Our study is the first to perform a meticulous analysis of IgE reactivity profiles to more than 160 allergen molecules in children from Russia (Moscow region) using micro‐arrayed allergen molecules. A unique feature of our study is that we have recruited two age‐ and gender‐matched groups of children, each approximately 100, one with symptoms of allergy and one without symptoms of allergy. For the assignment of children to the symptomatic group 1 and the asymptomatic group 2, we used the internationally standardized ISAAC questionnaire which is established all over the world in different languages. ²⁹ Our study was designed to include a symptomatic and an asymptomatic group of children to investigate if and how many asymptomatic children show IgE sensitizations to certain allergen molecules and if so, what the differences of molecular IgE sensitizations between the two groups may be. According to the analysis of molecular IgE sensitization profiles with micro‐arrayed allergen molecules in population‐based birth cohort studies, it seems that 50%‐60% of children exhibit IgE sensitizations against at least one of the >160 allergen molecules present on the allergen micro‐array. ²⁴ In fact, we found that each of the children with symptoms of allergy (ie, 100%) showed IgE reactivity to at least one of the allergen molecules analyzed. Interestingly, 36% of the asymptomatic children also displayed IgE reactivity to at least one of the tested allergen molecules which indicates that more than 30% of persons without symptoms of allergy have a specific IgE sensitization which is in agreement with the results from population‐based birth cohorts. The clinically silent IgE sensitization was also suggested by the positive reactions obtained by skin testing in the asymptomatic children (Table 1).

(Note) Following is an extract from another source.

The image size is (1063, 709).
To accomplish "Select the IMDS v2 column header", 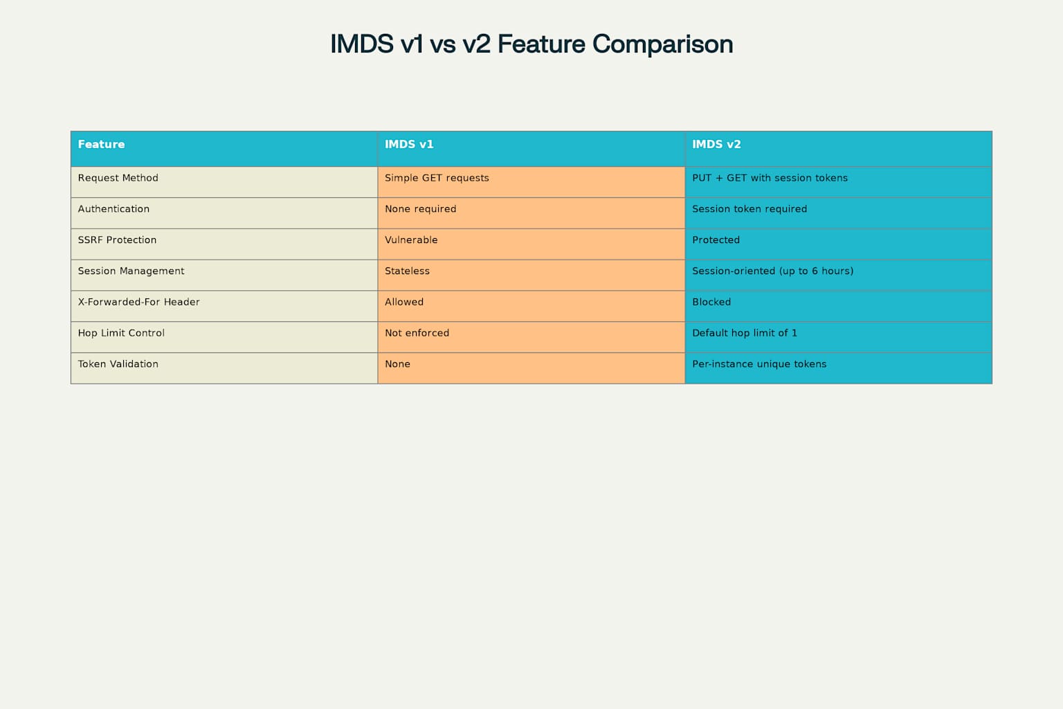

We know that certain “allergens” have a very low allergenic activity and hence do not induce allergic symptoms in sensitized subjects such as IgE‐reactive carbohydrates. ⁴⁰ , ⁴¹

One possible result of the comparison of the molecular IgE sensitization profiles in symptomatic and asymptomatic children could therefore have been that asymptomatic children are primarily sensitized against such low allergenic molecules. Such a result was actually obtained for a population from the Philippines where we detected a high rate of carbohydrate sensitizations in asymptomatic subjects. ²⁸ However, it is one of the major findings of our study that both symptomatic and asymptomatic children were sensitized against the same allergen molecules. The only difference between the groups was that fewer of the asymptomatic children were sensitized and that allergen‐specific IgE levels were significantly lower among the asymptomatic children. This result underlines the importance of allergen‐specific IgE levels for the development of symptoms. We have not conducted a longitudinal assessment of the asymptomatic children to study if increases of allergen‐specific IgE levels as they occur after frequent allergen contact may be associated with the development of symptoms. However, the longitudinal analysis of children in birth cohorts has shown that with increasing age more children become symptomatic and that this is associated with increases of allergen‐specific IgE levels. ¹³ It is therefore conceivable that children from the asymptomatic group may become symptomatic later in life when their allergen‐specific IgE levels increase.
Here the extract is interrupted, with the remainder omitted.